The results are “very promising” and next steps include a pivotal trial design and dose selection, and pursuit of a 505(b)(2) pathway from the FDA, he said.

Review Confirms Results

In a third study presented at the meeting, a three-pathologist consensus panel confirmed interim results of the phase 3 REGENERATE study (Lancet 2019;394[10215]:2184-2196) of obeticholic acid—a farnesoid X receptor agonist—in the treatment of NASH. This analysis was done after a request from regulatory agencies to assess interim results reported in the ongoing study, which originally had just one pathologist reviewing an 18-month biopsy, said lead investigator Arun Sanyal, MD, MBBS, a professor of medicine and the executive director of the Education Core Center for Clinical and Translational Research at Virginia Commonwealth University, in Richmond.

Patients in the trial were randomly assigned to receive either placebo, or 10 or 25 mg of obeticholic acid daily. A total of 2, 477 patients are enrolled in the ongoing trial, some of whom have received the study drug for four years. The primary end point is achievement of fibrosis improvement by at least one stage without worsening of NASH, or NASH resolution and no worsening of fibrosis at 18 months.
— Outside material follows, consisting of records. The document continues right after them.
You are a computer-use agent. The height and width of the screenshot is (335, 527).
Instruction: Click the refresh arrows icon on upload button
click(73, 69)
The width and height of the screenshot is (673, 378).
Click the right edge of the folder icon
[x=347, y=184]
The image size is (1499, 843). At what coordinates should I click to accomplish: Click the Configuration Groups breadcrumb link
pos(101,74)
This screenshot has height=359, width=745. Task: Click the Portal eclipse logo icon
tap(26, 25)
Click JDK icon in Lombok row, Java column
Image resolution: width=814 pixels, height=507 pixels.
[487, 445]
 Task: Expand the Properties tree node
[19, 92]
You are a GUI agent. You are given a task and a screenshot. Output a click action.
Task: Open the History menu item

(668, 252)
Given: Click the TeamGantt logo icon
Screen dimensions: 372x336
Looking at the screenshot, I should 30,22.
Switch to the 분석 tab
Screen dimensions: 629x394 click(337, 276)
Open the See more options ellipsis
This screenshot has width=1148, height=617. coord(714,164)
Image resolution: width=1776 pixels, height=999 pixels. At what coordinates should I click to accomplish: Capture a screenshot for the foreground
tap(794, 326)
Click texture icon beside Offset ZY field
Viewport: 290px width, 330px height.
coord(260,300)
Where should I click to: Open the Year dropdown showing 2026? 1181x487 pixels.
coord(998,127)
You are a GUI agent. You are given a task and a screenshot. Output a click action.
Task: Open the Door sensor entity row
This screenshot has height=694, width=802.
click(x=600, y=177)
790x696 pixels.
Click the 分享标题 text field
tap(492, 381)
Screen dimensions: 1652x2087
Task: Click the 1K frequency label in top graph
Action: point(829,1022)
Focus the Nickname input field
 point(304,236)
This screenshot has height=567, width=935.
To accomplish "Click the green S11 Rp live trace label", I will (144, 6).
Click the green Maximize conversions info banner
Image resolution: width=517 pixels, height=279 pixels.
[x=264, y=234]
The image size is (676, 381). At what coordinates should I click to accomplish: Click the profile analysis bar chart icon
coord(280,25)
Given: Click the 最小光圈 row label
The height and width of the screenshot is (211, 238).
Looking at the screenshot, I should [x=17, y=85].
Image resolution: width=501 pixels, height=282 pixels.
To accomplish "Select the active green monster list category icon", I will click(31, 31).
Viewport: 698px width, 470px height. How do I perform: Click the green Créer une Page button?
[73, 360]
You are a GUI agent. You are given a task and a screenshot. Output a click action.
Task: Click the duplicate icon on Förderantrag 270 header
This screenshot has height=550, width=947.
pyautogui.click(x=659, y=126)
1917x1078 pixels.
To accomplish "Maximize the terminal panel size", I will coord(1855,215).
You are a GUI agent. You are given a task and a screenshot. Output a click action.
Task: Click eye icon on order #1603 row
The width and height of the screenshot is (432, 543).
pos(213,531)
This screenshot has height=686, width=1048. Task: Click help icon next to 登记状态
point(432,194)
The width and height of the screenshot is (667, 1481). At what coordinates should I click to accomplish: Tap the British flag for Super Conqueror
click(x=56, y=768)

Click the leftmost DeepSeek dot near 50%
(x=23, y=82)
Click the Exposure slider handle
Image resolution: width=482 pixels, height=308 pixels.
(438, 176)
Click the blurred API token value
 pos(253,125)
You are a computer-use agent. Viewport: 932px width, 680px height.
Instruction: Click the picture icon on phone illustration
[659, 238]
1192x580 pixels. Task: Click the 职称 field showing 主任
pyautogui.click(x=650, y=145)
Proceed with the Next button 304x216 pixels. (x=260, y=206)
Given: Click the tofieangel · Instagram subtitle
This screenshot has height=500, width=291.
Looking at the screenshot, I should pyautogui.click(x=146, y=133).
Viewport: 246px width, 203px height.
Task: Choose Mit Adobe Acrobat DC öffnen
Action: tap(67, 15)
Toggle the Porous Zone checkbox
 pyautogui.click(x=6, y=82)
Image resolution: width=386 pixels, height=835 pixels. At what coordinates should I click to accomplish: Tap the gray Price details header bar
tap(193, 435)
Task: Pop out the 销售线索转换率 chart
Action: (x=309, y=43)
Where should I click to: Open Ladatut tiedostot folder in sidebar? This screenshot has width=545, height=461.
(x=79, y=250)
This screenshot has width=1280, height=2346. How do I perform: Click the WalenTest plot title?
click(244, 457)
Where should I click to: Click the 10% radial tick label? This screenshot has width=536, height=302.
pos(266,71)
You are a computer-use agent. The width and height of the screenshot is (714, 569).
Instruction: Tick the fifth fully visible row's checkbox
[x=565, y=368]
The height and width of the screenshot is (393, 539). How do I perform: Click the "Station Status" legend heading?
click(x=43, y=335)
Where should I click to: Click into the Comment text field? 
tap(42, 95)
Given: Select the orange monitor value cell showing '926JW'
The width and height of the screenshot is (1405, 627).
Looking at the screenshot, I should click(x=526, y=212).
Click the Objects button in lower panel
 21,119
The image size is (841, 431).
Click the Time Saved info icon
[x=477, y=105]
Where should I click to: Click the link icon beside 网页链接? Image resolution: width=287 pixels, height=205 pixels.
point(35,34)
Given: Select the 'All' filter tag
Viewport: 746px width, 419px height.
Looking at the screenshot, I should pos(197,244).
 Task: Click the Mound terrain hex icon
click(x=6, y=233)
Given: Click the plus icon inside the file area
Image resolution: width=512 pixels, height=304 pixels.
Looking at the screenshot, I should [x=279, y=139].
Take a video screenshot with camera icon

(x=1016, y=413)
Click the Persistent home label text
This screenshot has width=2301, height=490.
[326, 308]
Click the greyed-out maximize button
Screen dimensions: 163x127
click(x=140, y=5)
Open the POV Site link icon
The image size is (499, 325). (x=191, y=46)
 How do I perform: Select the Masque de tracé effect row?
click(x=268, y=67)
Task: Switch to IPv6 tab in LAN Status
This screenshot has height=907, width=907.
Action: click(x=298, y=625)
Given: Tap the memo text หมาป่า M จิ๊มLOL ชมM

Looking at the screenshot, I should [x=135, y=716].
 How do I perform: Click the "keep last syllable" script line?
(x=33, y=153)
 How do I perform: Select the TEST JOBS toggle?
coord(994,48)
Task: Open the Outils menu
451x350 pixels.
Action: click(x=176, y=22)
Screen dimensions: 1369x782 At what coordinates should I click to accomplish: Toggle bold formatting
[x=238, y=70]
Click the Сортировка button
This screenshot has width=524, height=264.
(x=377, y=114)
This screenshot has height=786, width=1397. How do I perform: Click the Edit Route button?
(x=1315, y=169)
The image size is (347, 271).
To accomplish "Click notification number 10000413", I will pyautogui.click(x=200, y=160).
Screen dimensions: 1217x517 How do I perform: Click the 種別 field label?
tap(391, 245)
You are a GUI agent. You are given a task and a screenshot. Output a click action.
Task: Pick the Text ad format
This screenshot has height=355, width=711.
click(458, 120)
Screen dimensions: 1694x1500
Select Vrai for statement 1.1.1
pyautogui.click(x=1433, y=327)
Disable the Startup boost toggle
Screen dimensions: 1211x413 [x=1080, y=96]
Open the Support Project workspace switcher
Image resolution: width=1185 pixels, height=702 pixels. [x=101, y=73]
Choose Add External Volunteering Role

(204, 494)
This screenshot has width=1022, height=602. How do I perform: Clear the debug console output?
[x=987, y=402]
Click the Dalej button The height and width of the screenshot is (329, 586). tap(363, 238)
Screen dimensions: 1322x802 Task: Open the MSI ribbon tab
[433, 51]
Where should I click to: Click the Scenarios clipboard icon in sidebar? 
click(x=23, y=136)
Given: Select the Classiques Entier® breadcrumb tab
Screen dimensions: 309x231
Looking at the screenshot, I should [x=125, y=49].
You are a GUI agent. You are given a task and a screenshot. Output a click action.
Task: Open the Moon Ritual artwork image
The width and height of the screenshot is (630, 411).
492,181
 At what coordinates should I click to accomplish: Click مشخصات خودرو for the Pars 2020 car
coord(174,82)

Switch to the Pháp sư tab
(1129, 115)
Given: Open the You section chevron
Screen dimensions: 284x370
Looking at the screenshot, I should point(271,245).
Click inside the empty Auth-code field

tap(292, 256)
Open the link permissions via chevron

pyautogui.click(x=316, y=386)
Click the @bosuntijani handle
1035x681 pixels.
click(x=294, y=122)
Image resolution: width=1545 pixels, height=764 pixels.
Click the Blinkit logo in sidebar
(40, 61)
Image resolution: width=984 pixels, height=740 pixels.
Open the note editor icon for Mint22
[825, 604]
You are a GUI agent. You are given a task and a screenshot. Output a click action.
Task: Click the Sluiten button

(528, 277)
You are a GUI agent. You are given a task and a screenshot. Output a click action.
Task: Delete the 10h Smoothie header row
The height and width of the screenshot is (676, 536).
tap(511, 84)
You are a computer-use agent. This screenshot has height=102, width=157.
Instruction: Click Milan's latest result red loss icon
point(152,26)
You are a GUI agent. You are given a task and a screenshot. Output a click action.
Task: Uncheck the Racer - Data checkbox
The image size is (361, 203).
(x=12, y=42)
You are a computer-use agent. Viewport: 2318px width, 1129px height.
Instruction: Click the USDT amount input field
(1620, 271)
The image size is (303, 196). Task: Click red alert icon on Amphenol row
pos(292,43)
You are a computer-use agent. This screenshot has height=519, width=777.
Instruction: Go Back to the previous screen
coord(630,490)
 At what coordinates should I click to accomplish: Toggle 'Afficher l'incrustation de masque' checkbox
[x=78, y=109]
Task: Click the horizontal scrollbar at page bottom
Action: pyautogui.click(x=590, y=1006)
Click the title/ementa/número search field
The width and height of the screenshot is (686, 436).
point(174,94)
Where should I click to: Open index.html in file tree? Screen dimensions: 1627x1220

Pathologists re-reviewed liver biopsies taken from the original 931 patients analyzed at the interim time point. Results were largely similar to the original pathologist review, indicating that the one-third of patients taking the 25-mg dose responded to treatment.

“The confirmed antifibrotic effect, together with extended exposure, supports the positive benefit … in patients with advanced fibrosis due to NASH,” Dr. Sanyal reported.

Obeticholic acid and resmetirom are among drugs for NASH likely to be approved by the FDA this year, commented Mazen Noureddin, MD, MHSc, the director of the Houston Research Institute, and a hepatologist at the Sherrie & Alan Conover Center for Liver Disease and Transplantation at Houston Methodist Hospital. “These will be hopefully followed in the near future with other very promising medications such as efruxifermin.”

The efruxifermin study showed “one of the highest NASH resolution numbers we have seen, with percentages in the 70s,” he said, as well as fibrosis improvement in the 40% range, “which is quite high for such a group of patients.” “There’s a lot of excitement behind this drug,” Dr. Noureddin said. “They’re moving to phase 3 studies that everyone is looking forward to.”

There are multiple other drugs in the space in phase 2 and 3 studies to watch, he added, including lanifibranor, belapectin and semaglutide, which already is approved for type 2 diabetes and obesity.

—Karen Blum


Dr. Harrison reported financial relationships with Akero, Intercept and Poxel. Dr. Noureddin reported no relevant financial disclosures. Dr. Sanyal reported a financial relationship with Poxel.

This article is from the March 2023 print issue.